De uittreding in 2014 van [F] biedt zonder nadere onderbouwing onvoldoende aanknopingspunten voor het ontbreken van goodwill ten tijde van de uittreding door belanghebbende in 2016, enerzijds gelet op de door de inspecteur gestelde - en door belanghebbende niet bestreden - ongelijkheid qua omstandigheden waaronder is uitgetreden en anderzijds omdat tussen beide uittredingen twee jaren liggen.
Belanghebbende heeft zijn stellingen aangaande (verbetering van) de resultaten van de maatschap en de (veronderstelde) economische waarde van goodwill voor accountantskantoren niet (cijfermatig) onderbouwd. Ook heeft belanghebbende – tegenover de gemotiveerde betwisting daarvan door de inspecteur – zijn stellingen betreffende de mogelijke overwaarde in belanghebbendes oude woning en de veronderstelde afwaardering van de gekochte goodwill door [C c.s.] onvoldoende onderbouwd.

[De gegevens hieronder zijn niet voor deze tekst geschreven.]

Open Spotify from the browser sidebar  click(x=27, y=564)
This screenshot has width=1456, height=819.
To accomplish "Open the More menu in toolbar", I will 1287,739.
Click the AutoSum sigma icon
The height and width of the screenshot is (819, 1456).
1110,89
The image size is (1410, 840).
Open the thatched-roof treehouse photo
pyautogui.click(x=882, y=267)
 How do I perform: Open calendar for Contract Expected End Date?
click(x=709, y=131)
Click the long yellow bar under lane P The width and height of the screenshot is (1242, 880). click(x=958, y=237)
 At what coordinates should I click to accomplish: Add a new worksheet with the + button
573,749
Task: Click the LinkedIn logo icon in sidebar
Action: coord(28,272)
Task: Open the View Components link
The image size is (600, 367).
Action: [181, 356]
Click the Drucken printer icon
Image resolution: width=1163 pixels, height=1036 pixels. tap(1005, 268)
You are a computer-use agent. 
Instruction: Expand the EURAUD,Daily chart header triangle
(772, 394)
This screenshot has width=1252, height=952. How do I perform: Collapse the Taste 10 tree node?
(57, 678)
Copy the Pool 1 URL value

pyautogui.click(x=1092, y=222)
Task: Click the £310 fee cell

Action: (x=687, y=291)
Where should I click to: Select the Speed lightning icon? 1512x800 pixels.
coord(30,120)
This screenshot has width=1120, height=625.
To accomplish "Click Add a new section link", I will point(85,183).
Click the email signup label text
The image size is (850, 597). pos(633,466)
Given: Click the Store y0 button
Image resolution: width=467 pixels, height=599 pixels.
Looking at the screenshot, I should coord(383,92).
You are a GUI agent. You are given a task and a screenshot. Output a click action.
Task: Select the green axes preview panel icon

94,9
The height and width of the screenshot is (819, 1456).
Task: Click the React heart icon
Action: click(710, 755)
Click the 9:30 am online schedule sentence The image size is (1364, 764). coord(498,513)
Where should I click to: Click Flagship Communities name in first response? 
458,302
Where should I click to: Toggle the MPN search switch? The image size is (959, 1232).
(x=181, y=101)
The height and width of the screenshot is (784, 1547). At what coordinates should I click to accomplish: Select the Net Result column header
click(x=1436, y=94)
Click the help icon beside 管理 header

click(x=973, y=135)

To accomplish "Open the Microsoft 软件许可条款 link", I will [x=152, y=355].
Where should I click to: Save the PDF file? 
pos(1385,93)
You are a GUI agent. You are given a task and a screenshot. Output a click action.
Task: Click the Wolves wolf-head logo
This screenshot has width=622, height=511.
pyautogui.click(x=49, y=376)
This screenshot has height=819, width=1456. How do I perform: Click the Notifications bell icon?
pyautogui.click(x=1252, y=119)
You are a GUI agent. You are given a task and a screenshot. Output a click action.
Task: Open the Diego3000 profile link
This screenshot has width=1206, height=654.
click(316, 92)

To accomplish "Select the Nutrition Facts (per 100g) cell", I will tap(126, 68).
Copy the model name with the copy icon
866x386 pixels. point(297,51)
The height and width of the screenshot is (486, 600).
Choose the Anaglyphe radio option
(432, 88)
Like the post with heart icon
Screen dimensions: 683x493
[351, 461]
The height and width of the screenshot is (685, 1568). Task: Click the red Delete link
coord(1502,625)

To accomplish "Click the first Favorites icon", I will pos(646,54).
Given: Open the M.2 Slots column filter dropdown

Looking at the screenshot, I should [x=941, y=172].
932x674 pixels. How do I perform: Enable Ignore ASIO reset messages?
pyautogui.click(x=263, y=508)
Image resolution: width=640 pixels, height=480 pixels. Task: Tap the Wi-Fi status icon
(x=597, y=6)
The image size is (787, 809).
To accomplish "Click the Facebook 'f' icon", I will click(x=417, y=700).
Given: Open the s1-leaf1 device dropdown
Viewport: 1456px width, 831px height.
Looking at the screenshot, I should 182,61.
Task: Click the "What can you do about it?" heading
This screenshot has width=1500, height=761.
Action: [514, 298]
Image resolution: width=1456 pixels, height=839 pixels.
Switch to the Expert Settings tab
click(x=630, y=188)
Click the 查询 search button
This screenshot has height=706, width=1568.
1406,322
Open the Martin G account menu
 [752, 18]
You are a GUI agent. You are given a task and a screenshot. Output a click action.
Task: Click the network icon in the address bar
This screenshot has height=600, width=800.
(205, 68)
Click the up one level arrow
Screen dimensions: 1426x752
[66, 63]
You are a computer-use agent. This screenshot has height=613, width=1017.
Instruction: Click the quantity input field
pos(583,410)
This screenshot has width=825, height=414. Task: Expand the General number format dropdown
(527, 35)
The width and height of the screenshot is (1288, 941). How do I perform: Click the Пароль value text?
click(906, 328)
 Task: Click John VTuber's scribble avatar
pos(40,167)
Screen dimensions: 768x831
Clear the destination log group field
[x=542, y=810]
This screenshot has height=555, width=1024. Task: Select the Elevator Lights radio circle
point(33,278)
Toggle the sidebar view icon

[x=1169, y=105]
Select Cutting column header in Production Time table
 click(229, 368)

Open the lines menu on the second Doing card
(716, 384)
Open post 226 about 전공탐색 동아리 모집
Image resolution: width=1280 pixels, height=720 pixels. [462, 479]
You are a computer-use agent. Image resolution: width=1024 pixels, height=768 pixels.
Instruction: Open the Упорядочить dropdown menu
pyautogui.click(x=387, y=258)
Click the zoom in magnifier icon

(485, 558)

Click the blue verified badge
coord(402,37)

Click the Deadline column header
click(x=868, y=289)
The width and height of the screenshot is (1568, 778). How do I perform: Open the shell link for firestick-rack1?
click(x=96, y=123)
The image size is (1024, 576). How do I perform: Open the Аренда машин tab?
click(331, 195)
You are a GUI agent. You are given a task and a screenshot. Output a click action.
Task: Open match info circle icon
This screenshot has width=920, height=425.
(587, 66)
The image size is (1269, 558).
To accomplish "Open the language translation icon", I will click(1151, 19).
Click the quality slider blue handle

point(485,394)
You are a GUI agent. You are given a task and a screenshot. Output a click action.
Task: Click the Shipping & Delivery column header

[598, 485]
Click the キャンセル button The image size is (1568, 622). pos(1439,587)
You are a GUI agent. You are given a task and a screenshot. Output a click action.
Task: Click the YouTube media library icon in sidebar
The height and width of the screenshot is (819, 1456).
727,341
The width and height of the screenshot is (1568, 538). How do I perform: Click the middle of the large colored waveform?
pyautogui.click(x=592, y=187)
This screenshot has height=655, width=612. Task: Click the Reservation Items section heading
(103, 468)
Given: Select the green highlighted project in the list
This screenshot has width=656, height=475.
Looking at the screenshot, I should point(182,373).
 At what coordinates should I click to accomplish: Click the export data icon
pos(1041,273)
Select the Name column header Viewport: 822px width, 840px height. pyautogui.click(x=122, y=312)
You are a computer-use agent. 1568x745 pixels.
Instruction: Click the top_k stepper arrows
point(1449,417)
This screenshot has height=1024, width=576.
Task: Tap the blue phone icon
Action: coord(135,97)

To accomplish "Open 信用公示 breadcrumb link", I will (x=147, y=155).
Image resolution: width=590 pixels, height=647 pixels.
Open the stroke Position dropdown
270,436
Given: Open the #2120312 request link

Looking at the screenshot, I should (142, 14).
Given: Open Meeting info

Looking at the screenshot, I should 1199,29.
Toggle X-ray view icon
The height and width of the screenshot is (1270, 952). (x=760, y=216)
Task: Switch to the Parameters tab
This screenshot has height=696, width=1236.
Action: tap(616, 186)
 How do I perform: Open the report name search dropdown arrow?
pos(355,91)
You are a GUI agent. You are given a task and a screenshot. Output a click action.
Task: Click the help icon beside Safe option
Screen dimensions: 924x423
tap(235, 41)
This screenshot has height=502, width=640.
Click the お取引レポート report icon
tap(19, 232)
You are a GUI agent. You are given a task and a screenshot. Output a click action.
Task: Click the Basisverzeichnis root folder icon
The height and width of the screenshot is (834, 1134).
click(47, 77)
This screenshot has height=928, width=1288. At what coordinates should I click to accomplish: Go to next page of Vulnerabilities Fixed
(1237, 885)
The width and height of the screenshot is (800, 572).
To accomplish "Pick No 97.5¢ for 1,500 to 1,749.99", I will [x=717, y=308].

Ten slotte heeft belanghebbende, mede gelet op artikel 4, lid 3 van de overeenkomst en hetgeen [C] op 20 en 21 juni 2016 heeft geschreven aan belanghebbende, zonder nadere onderbouwing niet aannemelijk gemaakt dat een eventuele goodwillvergoeding enkel besloten ligt in het hogere winstaandeel over de jaren 2015 en 2016. De in dit kader door belanghebbende gestelde maximale goodwill ten bedrage van in totaal ca. € 40.000 verhoudt zich naar ’s hofs oordeel ook overigens – zonder nadere toelichting – niet met belanghebbendes aandeel in de overwinst gedurende de jaren 2012 tot en met 2014 van gemiddeld ca. € 39.000 per jaar.
4.8. Omdat geen sprake is van het prijsgeven door [C c.s.] van zijn vordering op belanghebbende, kan in 2016 geen sprake zijn van voordelen als bedoeld in artikel 3.13, lid 1, letter a, Wet IB 2001.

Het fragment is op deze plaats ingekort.